Pod koniec marca Parlament Europejski zatwierdził wprowadzenie do 2021 r. zakazu sprzedaży wyrobów jednorazowego użytku z tworzyw sztucznych, w tym ulegających oksydegradacji (tzw. dyrektywa single use plastics). Na kanadyjskiej liście mogą znaleźć się m.in. patyczki higieniczne, patyczki do mieszania napojów, plastikowe talerze, uchwyty do balonów, a także pojemniki na żywność i napoje wykonane z polistyrenu ekspandowanego.
Kanada zamierza także nałożyć na producentów i sprzedawców wyrobów plastikowych obowiązek recyklingu odpadów z plastiku, a działania mają być skoordynowane z podobnymi prowadzonymi przez UE oraz inne kraje.
– Poprzez poprawę gospodarowania odpadami z plastiku i inwestowanie w innowacyjne rozwiązania możemy zmniejszyć emisję gazów cieplarnianych o 1,8 mln ton, wygenerować miliardy dolarów przychodu i stworzyć ok. 42 tys. miejsc pracy – powiedział Trudeau.
Według kanadyjskiego ministerstwa środowiska mieszkańcy tego kraju wyrzucają ponad 34 mln toreb plastikowych dziennie. Z kolei opublikowany w tym roku raport Deloitte i ChemInfo Services wykazał, że w 2016 r. tylko 9 proc. odpadów plastikowych poddanych zostało recyklingowi, a aż 87 proc. wylądowało na wysypiskach.
Bez zmiany kursu Kanadyjczycy do 2030 r. będą wyrzucać materiały plastikowe warte 11 mld dolarów kanadyjskich rocznie.

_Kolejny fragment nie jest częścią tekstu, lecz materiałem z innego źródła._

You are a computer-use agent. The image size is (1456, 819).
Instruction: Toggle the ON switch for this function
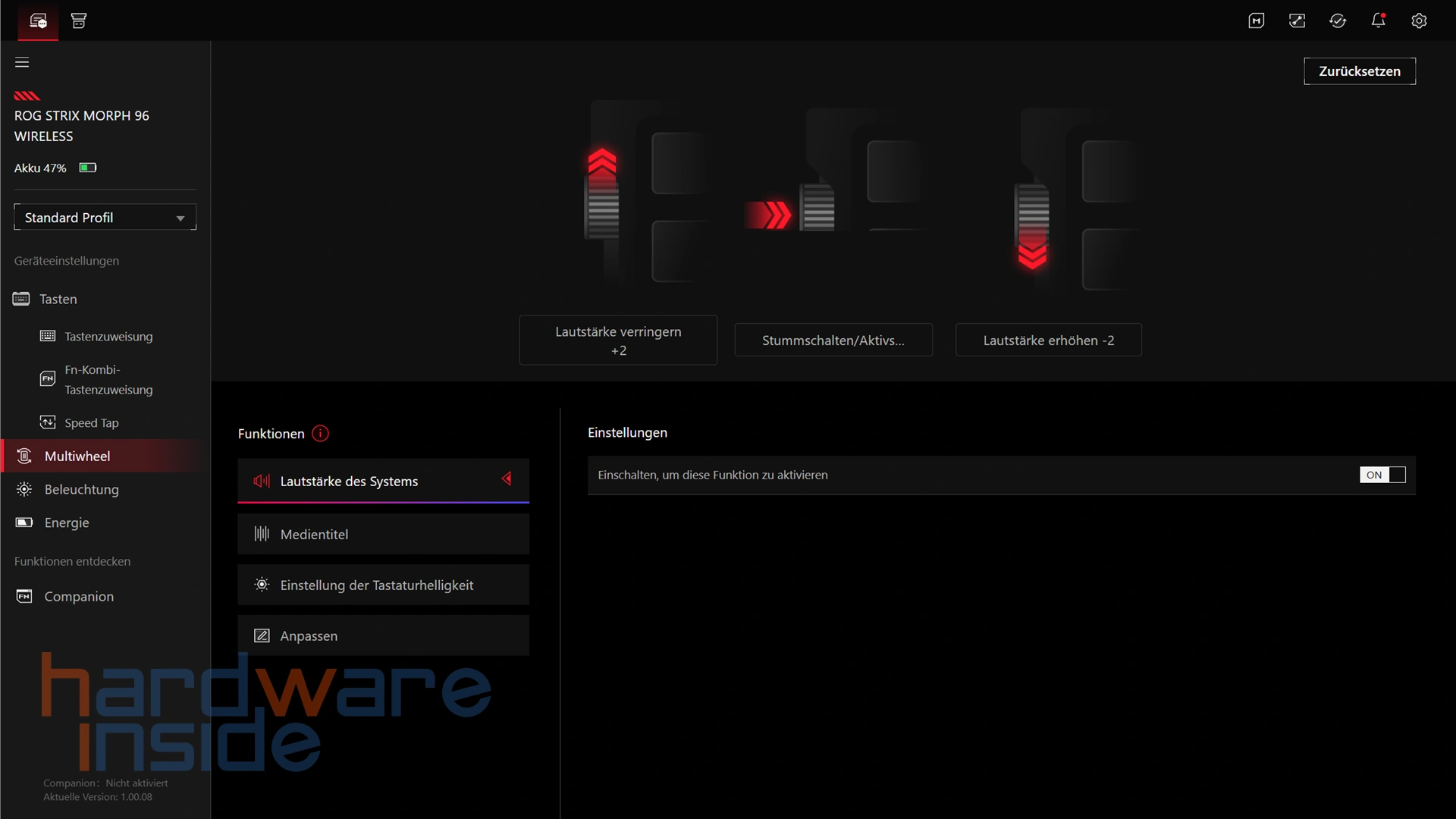click(x=1382, y=475)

Kanada znalazła się ostatnio na cenzurowanym ze względu na dziesiątki kontenerów śmieci, które przez sześć lat zalegały na Filipinach. Sprawa przerodziła się w konflikt dyplomatyczny. W 2016 r. sąd zdecydował, że śmieci powinny zostać zwrócone. Ostatecznie pod koniec maja 2019 r. statek z odpadami wypłynął z powrotem do Vancouver.